Brennen Beyer (born November 25, 1992) is an American football outside linebacker who is currently a free agent. He played college football at Michigan.

High school
Beyer attended Plymouth High School, where he played football and was a first-team All-conference, All-league, All-Detroit West, and All-Metro Detroit selection as a junior and senior. He also was an Associated Press (AP) All-State honorable mention. As a senior, he recorded 65 tackles and 12 sacks.

College career
After graduating from high school, Beyer enrolled at the University of Michigan College of Literature, Science and the Arts to major in psychology.

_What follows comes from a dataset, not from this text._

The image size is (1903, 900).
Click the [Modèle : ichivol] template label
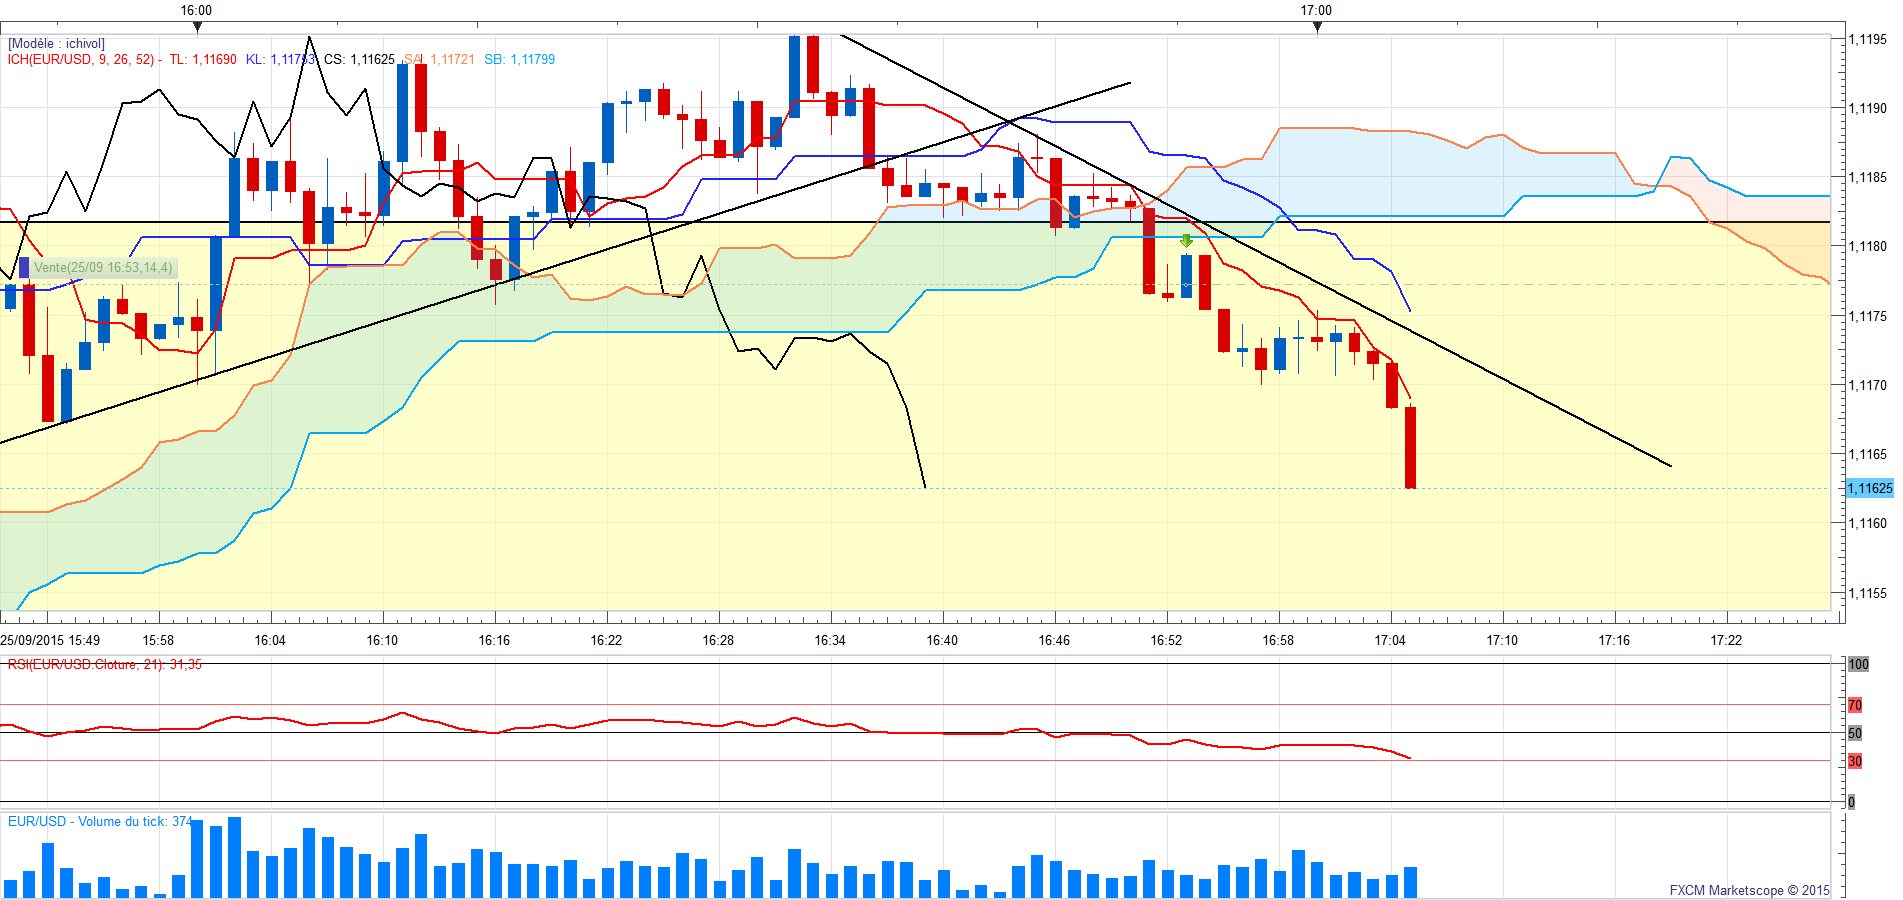coord(56,44)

As a freshman in 2011, Beyer appeared in 11 games. He recorded 11 tackles (five solo.). In 2012 as a sophomore, he appeared in 11 games (nine starts). He recorded 19 tackles (nine solo.), 0.5 sacks, and once forced fumble. He was named to the academic All-Big Ten for the season. As a junior in 2013, he appeared in 13 games (five starts at linebacker, seven at defensive end). He recorded 27 tackles, four tackles-for-loss, two sacks, one forced fumble, and an interception returned for a touchdown. For the season, he was named to the academic All-Big Ten team. He also received the schools Athletic Academic Achievement award. In 2014 as a senior, he appeared in 12 games (11 starts). He recorded 35 tackles, 7.5 tackles-for-loss and 5.5 sacks. He was again named to the Academic All-Big Ten team.

Career statistics

Professional career

After going undrafted in the 2015 NFL Draft, Beyer signed with the Baltimore Ravens on May 7, 2015. He was released during final cuts on September 5, 2015 and was signed to the practice squad the next day. On January 4, 2016, he signed a reserve/future contract the Ravens.

On September 3, 2016, Beyer was released by the Ravens and was signed to the practice squad the next day. On December 24, 2016, he was promoted to the Ravens' active roster. He made his professional debut during Week 17 against the Cincinnati Bengals, recording three tackles (two solo).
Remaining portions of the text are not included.